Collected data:
────────────────────
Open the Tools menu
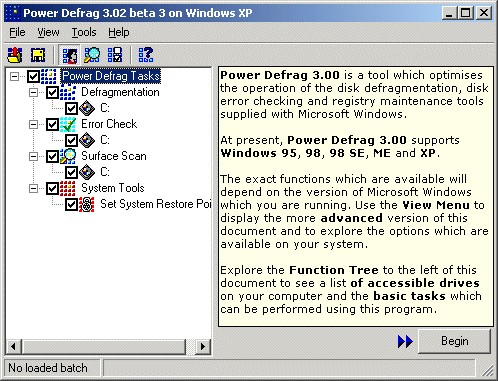Viewport: 498px width, 381px height. coord(84,32)
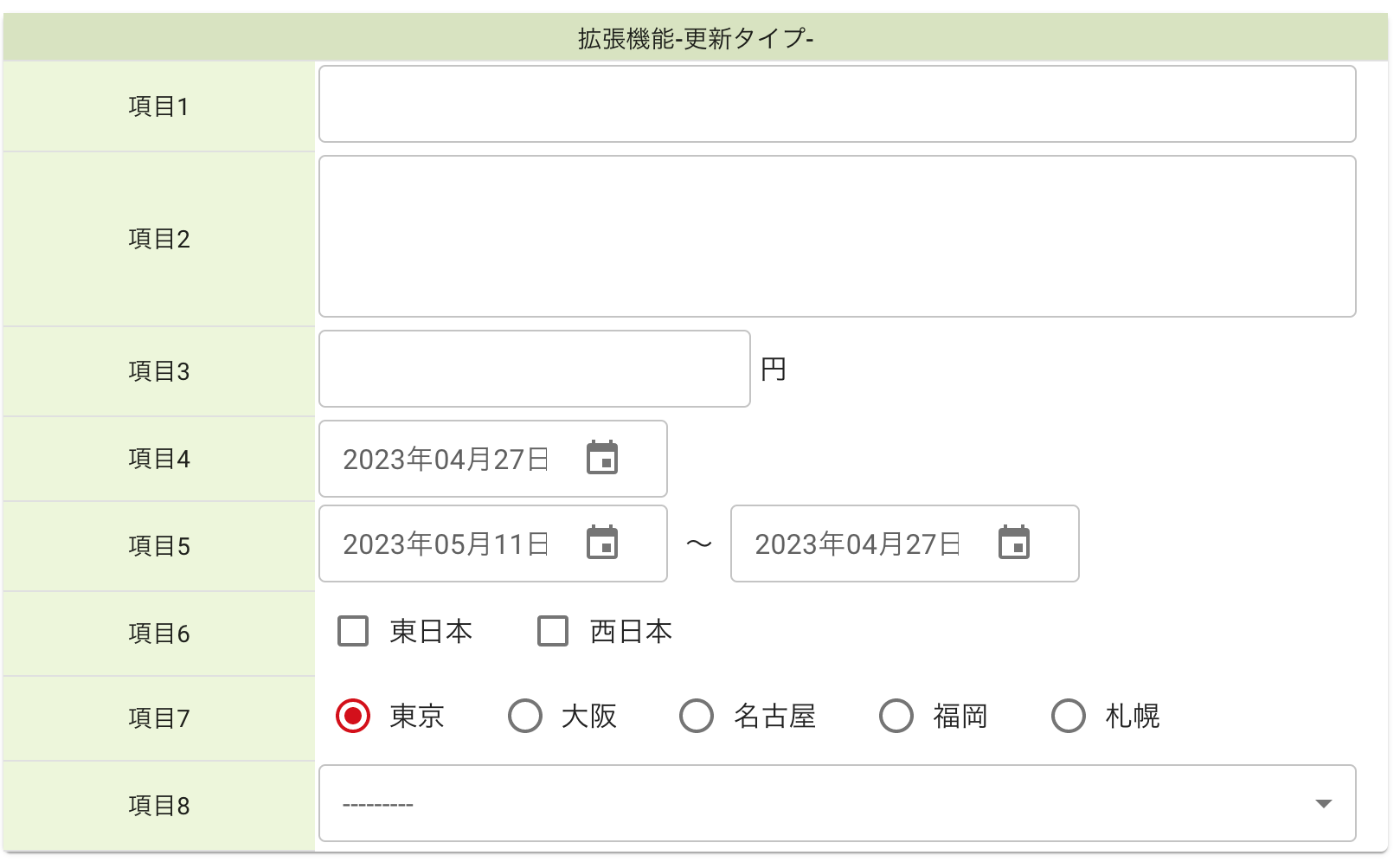1400x862 pixels.
Task: Select 札幌 radio option
Action: pos(1069,716)
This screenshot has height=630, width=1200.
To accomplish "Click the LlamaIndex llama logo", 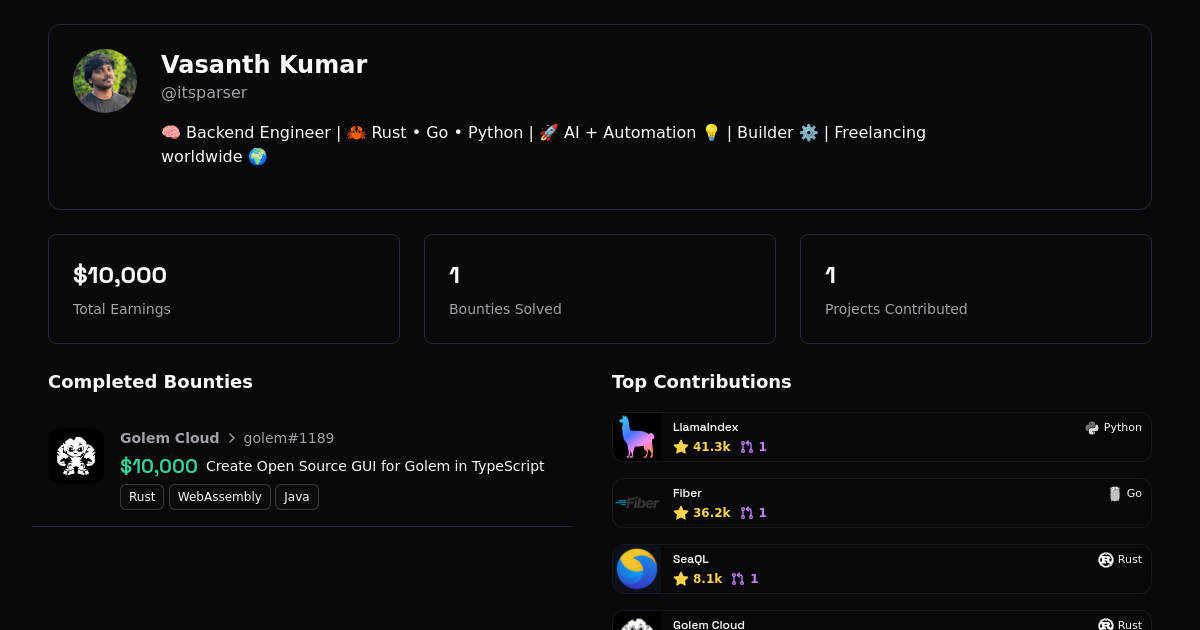I will pos(637,437).
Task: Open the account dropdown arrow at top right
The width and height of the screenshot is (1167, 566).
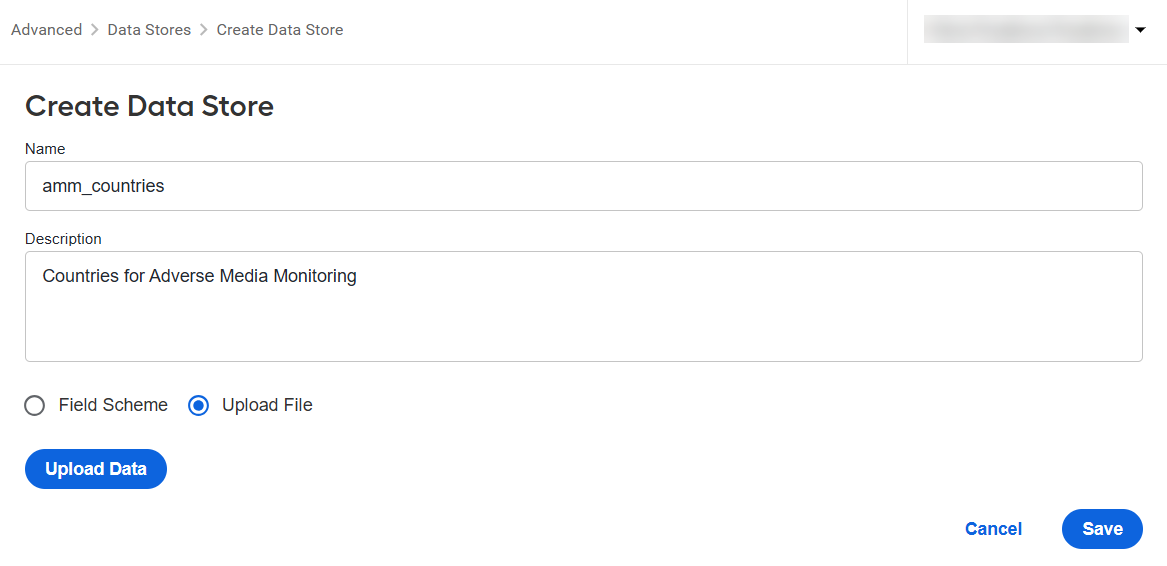Action: coord(1140,31)
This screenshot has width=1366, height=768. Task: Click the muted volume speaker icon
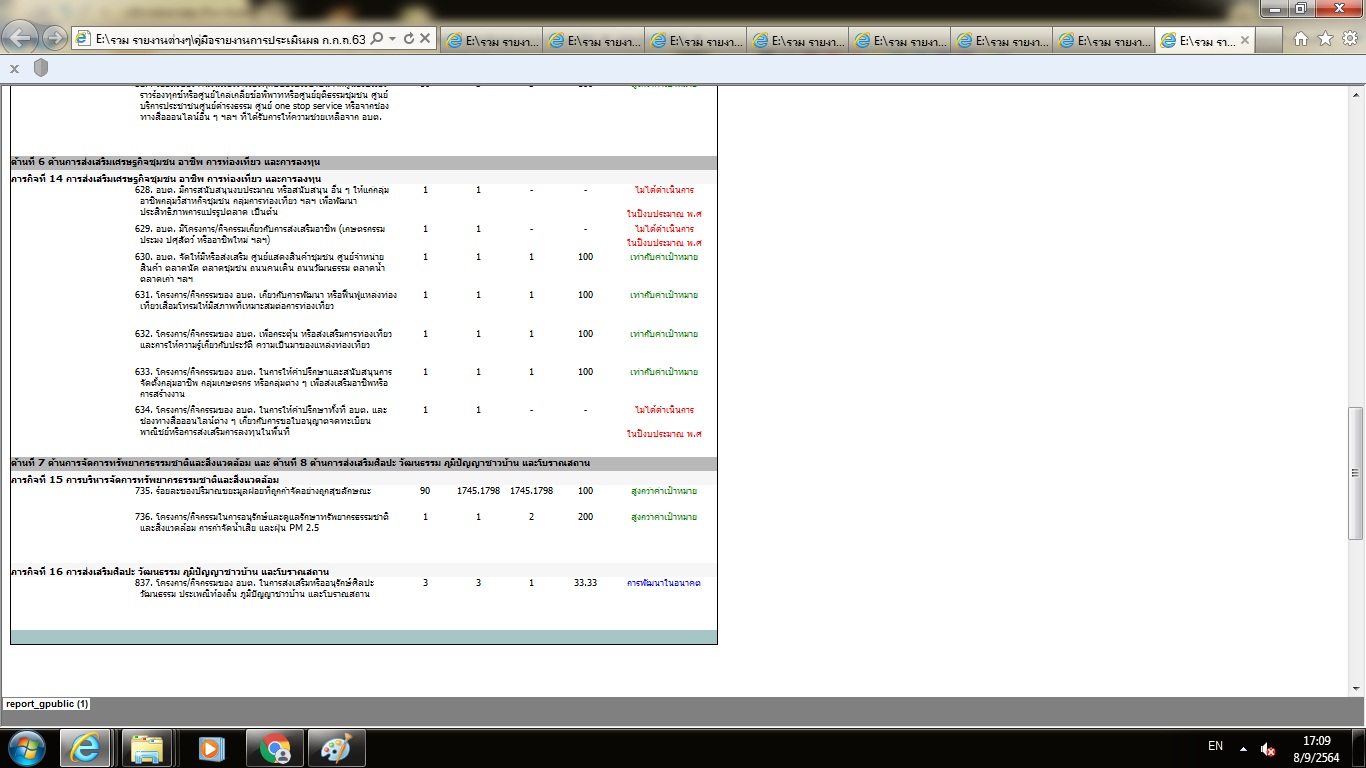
────────────────────
* _The problem_
Your copy should hold exactly the lines from the one with "Task: Open the" through the end of the records, both included, and no pictures.

* _Solution to this task_
Task: Open the account dropdown arrow at top right
The width and height of the screenshot is (1167, 566).
Action: coord(1140,31)
This screenshot has width=1366, height=768. Task: Click the muted volume speaker icon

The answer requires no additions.